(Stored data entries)
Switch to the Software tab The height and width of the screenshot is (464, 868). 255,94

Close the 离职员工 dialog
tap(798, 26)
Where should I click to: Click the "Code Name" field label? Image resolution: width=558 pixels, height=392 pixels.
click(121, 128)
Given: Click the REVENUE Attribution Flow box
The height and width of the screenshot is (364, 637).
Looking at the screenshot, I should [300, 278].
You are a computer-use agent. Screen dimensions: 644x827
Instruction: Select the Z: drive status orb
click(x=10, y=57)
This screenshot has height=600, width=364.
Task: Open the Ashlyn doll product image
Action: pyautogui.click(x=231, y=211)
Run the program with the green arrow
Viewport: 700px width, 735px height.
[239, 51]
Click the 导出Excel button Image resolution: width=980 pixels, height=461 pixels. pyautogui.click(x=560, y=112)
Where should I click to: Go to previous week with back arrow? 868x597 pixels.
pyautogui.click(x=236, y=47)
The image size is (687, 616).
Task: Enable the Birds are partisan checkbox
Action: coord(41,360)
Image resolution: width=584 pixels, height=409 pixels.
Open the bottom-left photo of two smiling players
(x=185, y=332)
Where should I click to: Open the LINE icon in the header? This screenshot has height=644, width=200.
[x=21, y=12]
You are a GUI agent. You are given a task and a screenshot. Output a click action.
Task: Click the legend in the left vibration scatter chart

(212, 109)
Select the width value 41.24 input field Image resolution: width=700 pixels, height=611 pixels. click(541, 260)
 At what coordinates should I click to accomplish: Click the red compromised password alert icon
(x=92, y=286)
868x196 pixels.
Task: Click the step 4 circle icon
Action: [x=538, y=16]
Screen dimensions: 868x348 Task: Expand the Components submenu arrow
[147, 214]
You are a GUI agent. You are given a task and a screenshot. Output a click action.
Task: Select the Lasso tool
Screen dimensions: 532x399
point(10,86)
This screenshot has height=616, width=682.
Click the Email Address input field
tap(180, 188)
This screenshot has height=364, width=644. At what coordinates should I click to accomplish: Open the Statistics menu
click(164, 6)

YOUR OBJECTIVE: Each line from the one with "Task: Select the Lasso tool" through the last line of the records must be written out word for word. Include nothing else.

OUTPUT FOR THIS TASK:
Task: Select the Lasso tool
Screen dimensions: 532x399
point(10,86)
This screenshot has height=616, width=682.
Click the Email Address input field
tap(180, 188)
This screenshot has height=364, width=644. At what coordinates should I click to accomplish: Open the Statistics menu
click(164, 6)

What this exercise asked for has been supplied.